Initially, the thought was we’d start slowing converting readers that produce multiblock datasets to use this new data model and thus reduce usage of multiblock datasets to a point where we can deprecate them for good. With that in mind, when time came to rewrite the Exodus reader, we opted to implement that reader to produce this new data model. The reader was easy. The new data model did indeed make it lot easier to write this reader which no longer had to do crazy gymnastics to ensure that the structure lined up across all ranks. However, the devil is always in the details and that’s where things started getting more complicated than easier. Now, for this reader to be usable in ParaView, filters and UI components need to support 2 different datasets: multiblock datasets and the new paritioned-dataset collections. That means additional complexity in several of these already complex filters – even if this was only until we removed the multiblock dataset related logic.

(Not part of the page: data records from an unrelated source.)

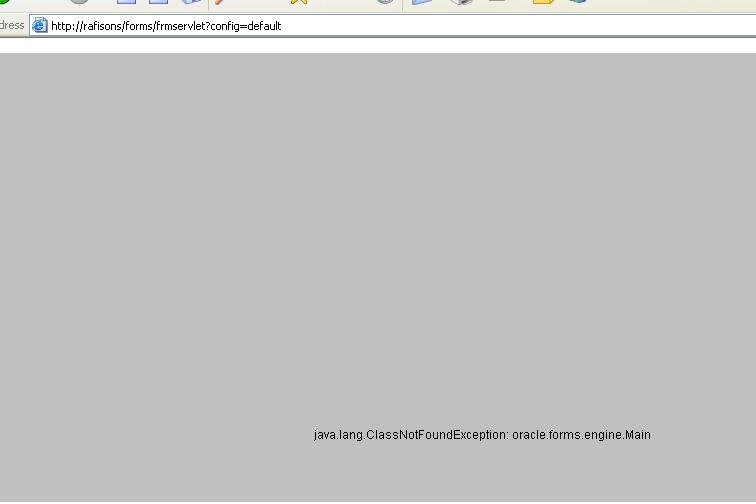Click the page icon beside the URL

(x=40, y=26)
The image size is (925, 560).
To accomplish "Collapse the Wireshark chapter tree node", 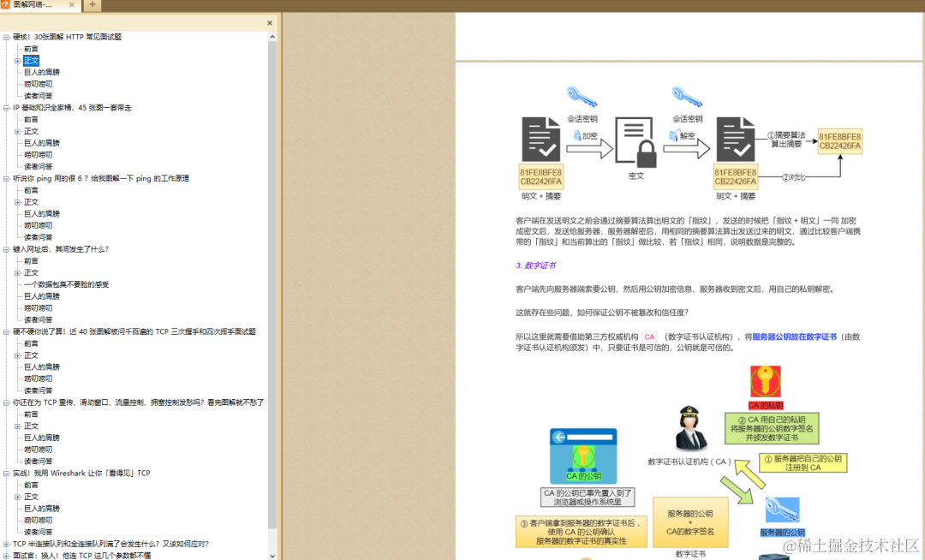I will [4, 474].
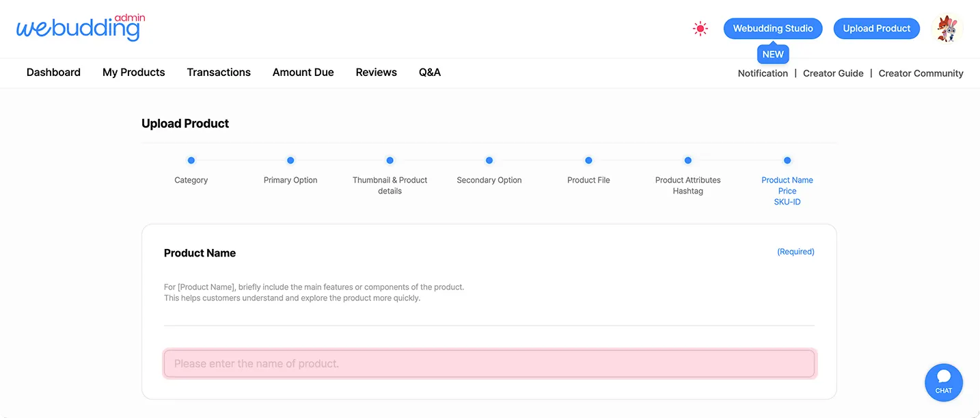This screenshot has width=980, height=418.
Task: Focus the product name input field
Action: pyautogui.click(x=489, y=363)
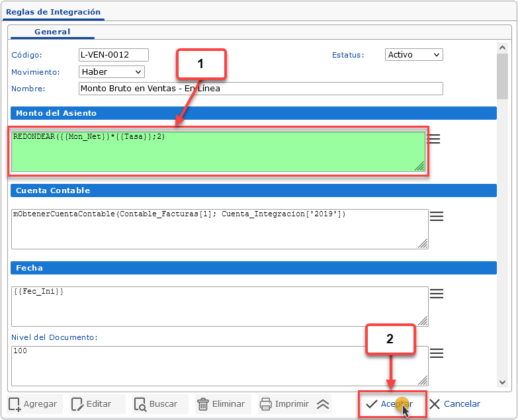Open the Estatus dropdown showing Activo
The width and height of the screenshot is (518, 420).
click(x=413, y=55)
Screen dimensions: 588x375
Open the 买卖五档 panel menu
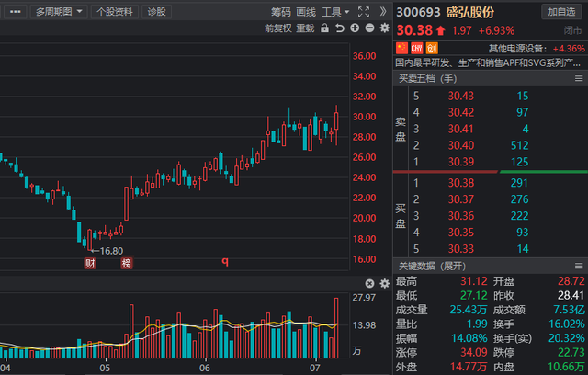tap(579, 78)
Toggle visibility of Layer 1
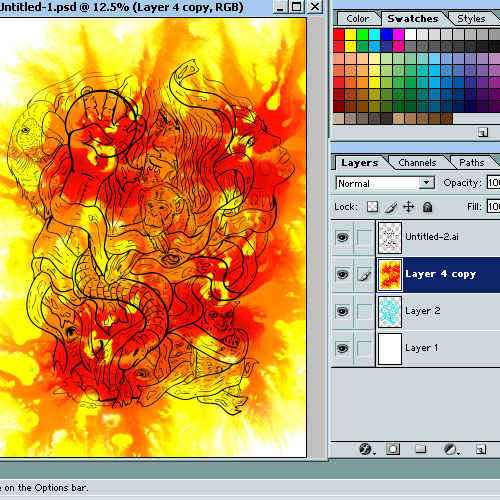Image resolution: width=500 pixels, height=500 pixels. click(x=342, y=349)
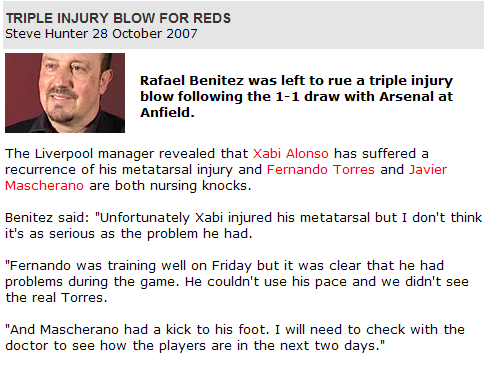Click 'Unfortunately Xabi' in the first quote
This screenshot has width=484, height=365.
pyautogui.click(x=161, y=218)
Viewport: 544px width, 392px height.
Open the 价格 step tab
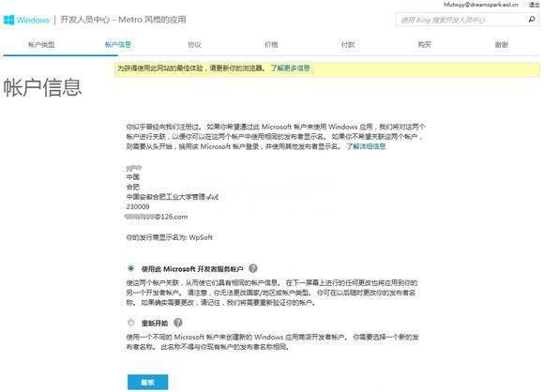tap(271, 44)
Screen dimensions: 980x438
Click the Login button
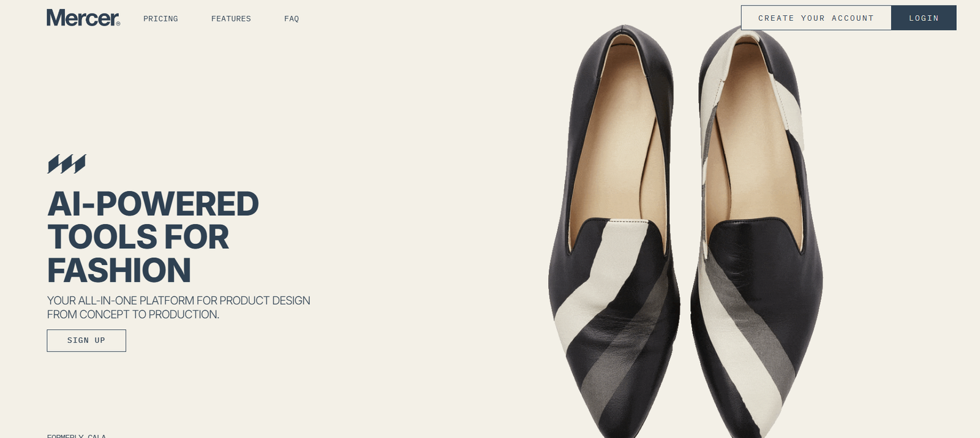coord(923,18)
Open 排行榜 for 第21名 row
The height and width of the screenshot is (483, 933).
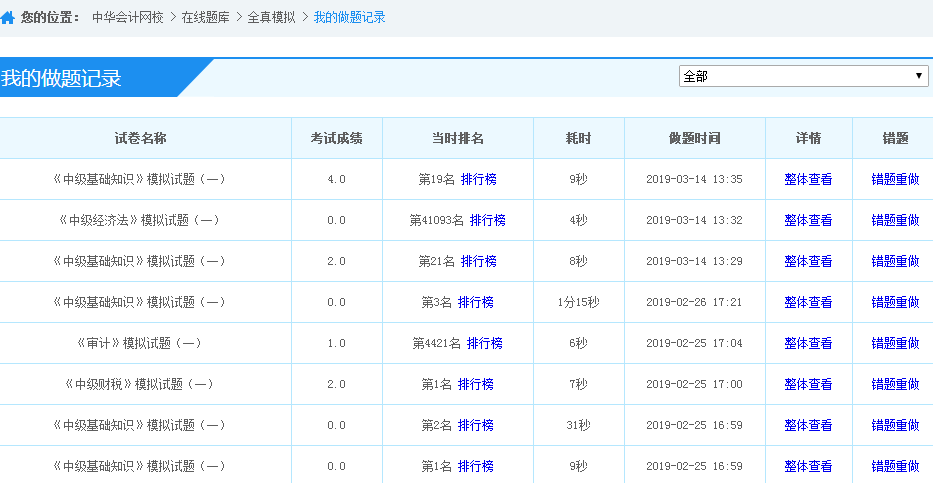click(479, 262)
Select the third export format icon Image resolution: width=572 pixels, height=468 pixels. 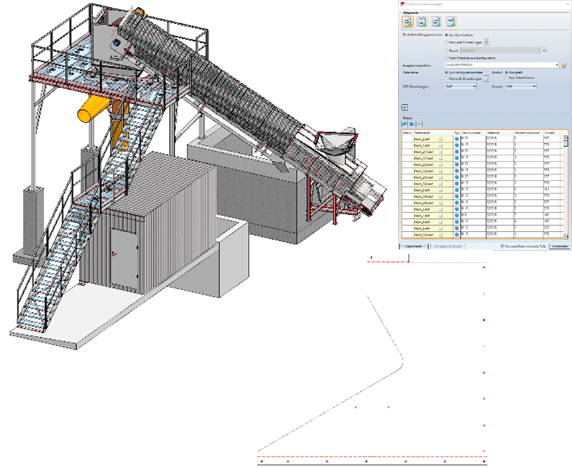click(437, 22)
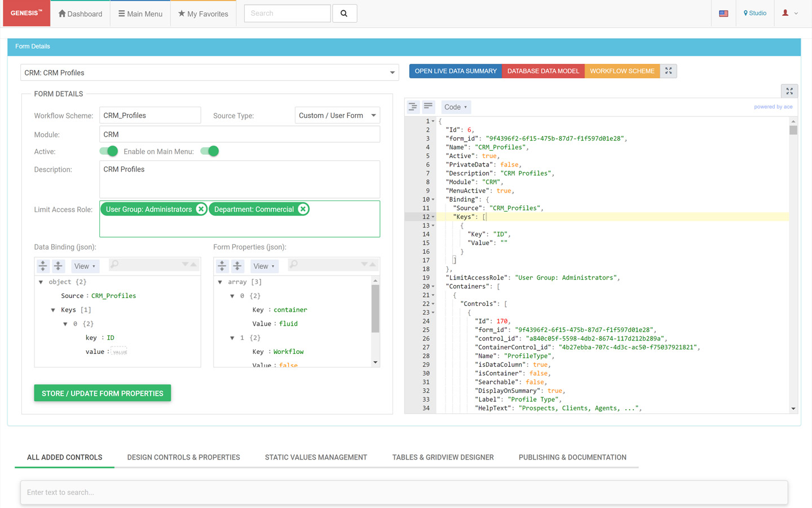Expand all fields in Data Binding editor
Image resolution: width=812 pixels, height=508 pixels.
(x=43, y=266)
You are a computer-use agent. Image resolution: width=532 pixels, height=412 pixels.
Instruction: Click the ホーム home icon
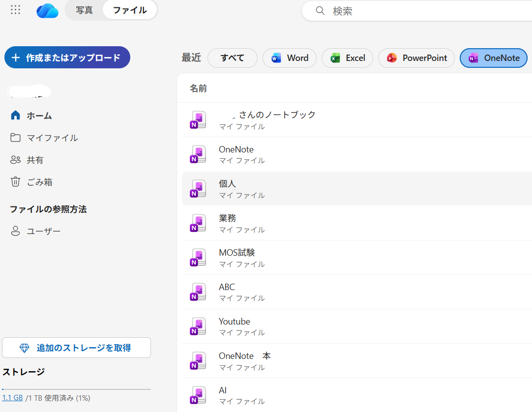[x=15, y=115]
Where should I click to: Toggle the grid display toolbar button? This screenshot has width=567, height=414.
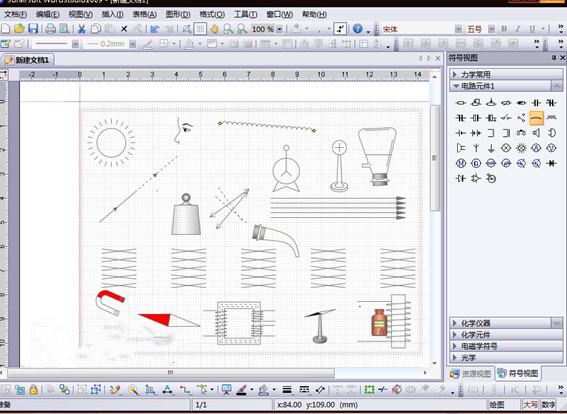click(x=200, y=29)
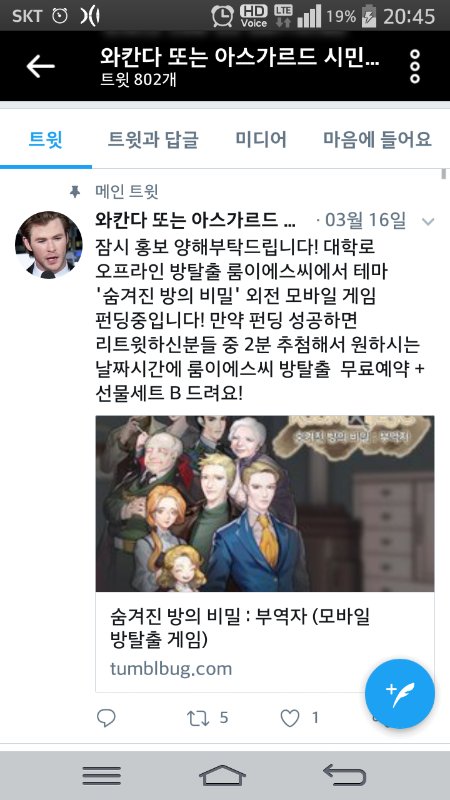Tap the profile avatar photo
Viewport: 450px width, 800px height.
(x=48, y=244)
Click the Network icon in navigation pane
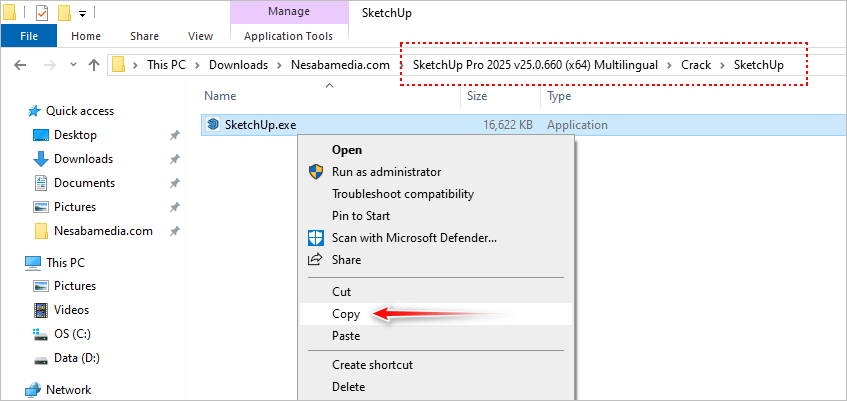Image resolution: width=847 pixels, height=401 pixels. (33, 390)
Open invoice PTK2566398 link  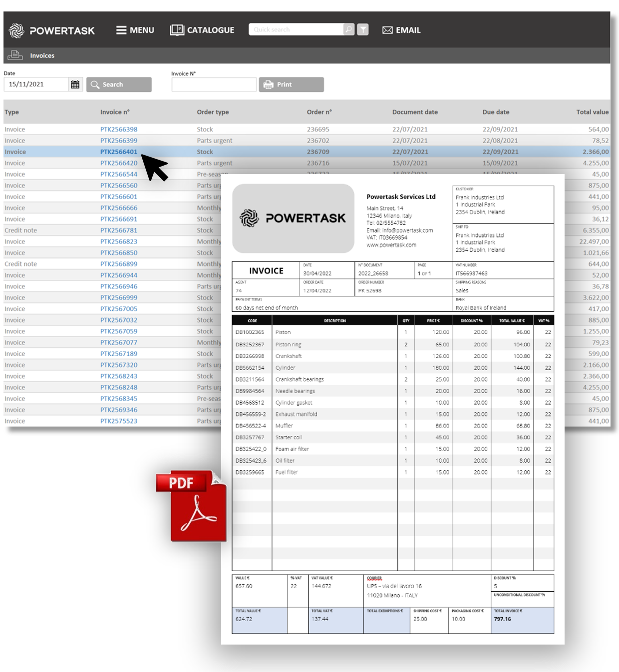pyautogui.click(x=119, y=129)
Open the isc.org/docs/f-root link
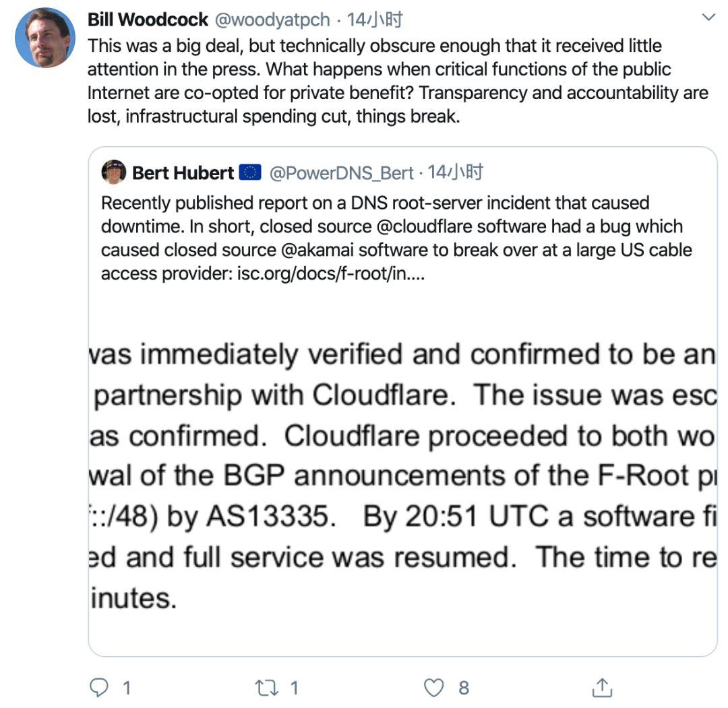728x708 pixels. point(331,273)
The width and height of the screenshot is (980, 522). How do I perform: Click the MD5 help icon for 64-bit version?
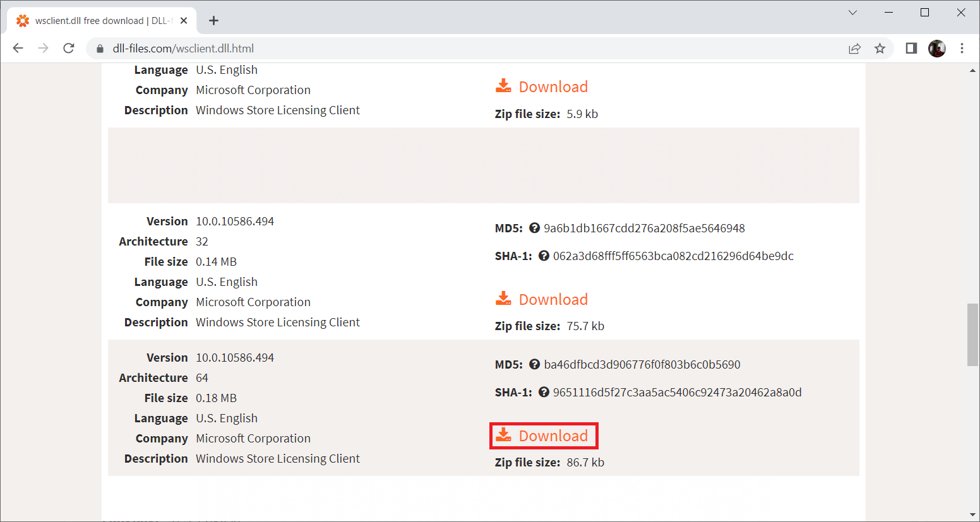534,365
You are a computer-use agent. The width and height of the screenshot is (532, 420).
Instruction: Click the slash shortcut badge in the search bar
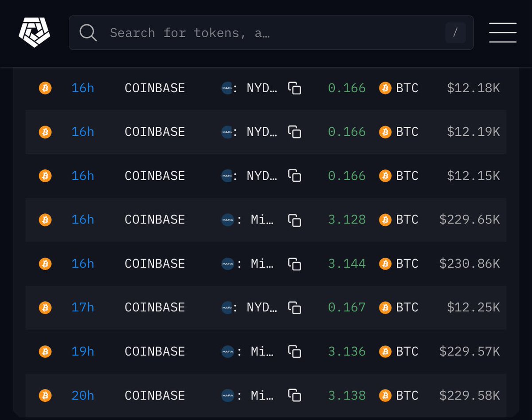coord(455,33)
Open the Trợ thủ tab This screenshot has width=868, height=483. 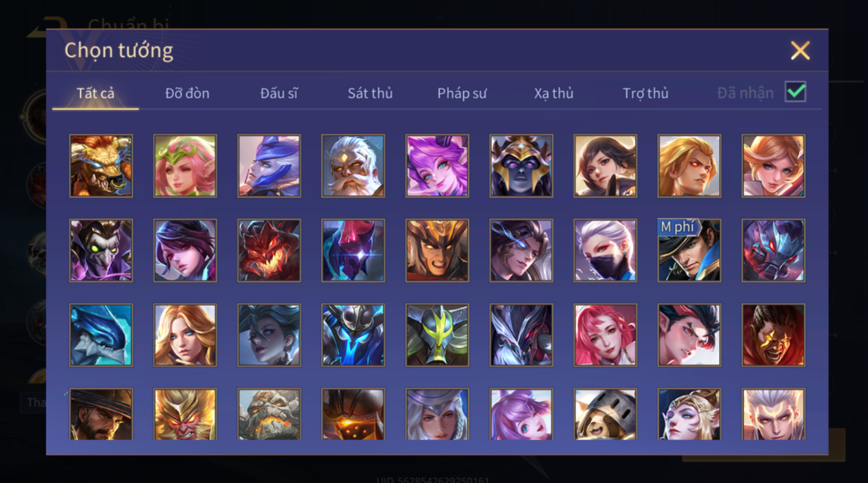pyautogui.click(x=646, y=93)
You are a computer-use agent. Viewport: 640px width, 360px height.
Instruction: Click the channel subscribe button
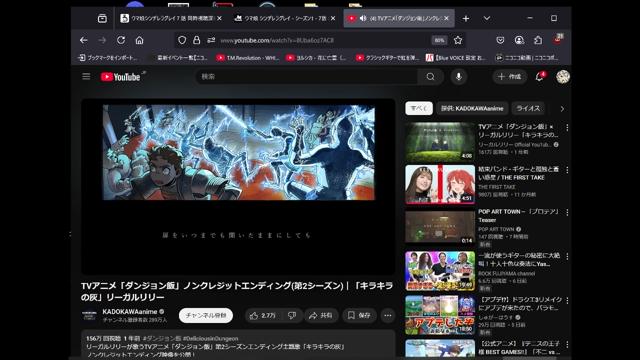point(206,316)
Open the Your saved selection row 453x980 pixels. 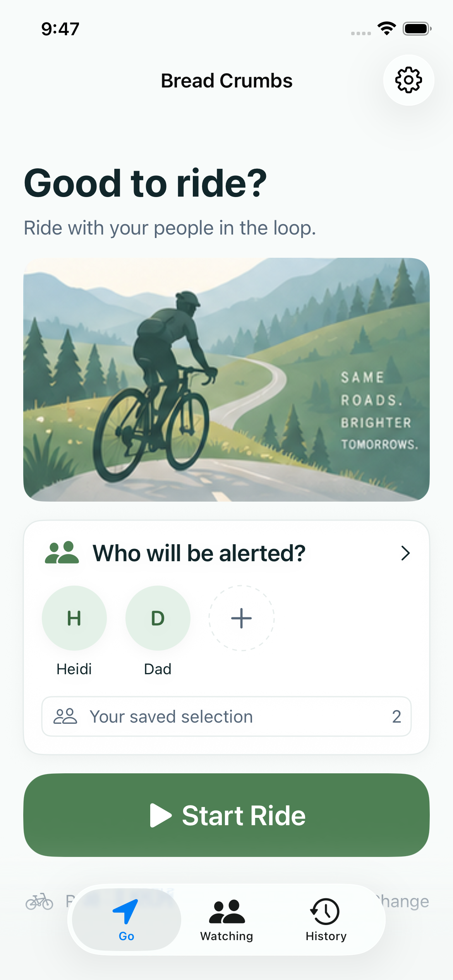[227, 716]
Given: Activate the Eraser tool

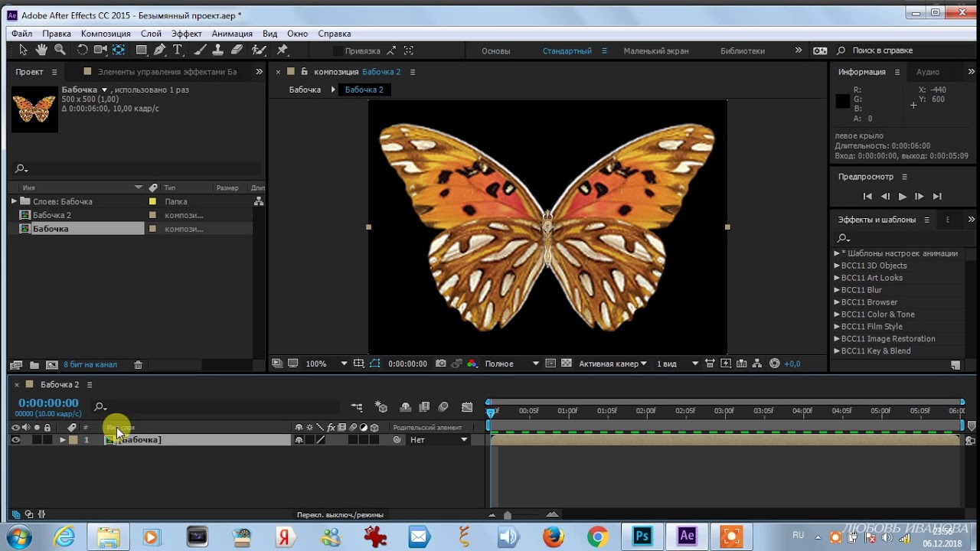Looking at the screenshot, I should 237,50.
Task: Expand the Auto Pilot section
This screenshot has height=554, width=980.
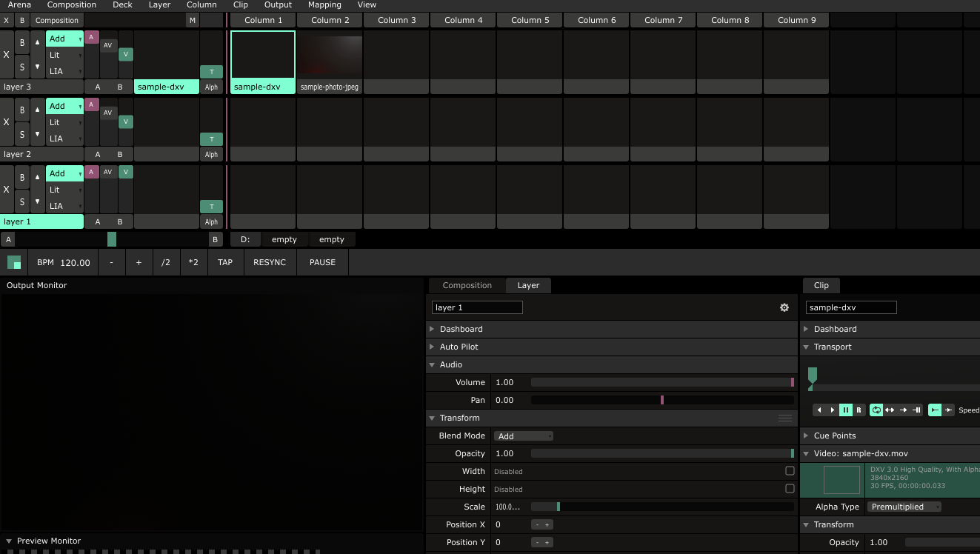Action: point(459,347)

Rather going down this highly unmaintainable path, here’s another alternative: we deprecate multiblock datasets right off the bat!
After the initial shock has subsided, if we think about what this exactly means, it may not be too hard of a pill to swallow (or so I hope).
- Core components of ParaView that currently use multiblock datasets will be converted to use partitioned-dataset collections instead. Thus, filters like Restribute Dataset, Resample Dataset etc. that will need to be converted. Same is true for rendering components i.e. mappers, multiblock inspector etc etc. From user’s point of view, these are all internal changes. In fact these may be a little better since now, instead of using some silly composite-index to set block colors and other properties in the Multiblock Inspector, for example, the user will use block names which are more intuitive.
- Now, what about all the readers that are reading in multiblock datasets? While overtime we should convert all of such readers and data producers, in the interim, we will develop a filter that converts any multiblock dataset to partitioned-dataset collection + data-assembly. ParaView can internally apply this filter so that users don’t have to explicitly use it. This lets all existing multiblock sources continue to work.
- To support custom filters that only work on multiblock datasets, we develop a filter that converts a partitioned-dataset-collection + data-assembly to a multiblock-dataset – inverse of the filter described earlier. This too can be automatically applied under the covers by ParaView when it encounters a multiblock filter being applied to a partitioned-dataset collection pipeline.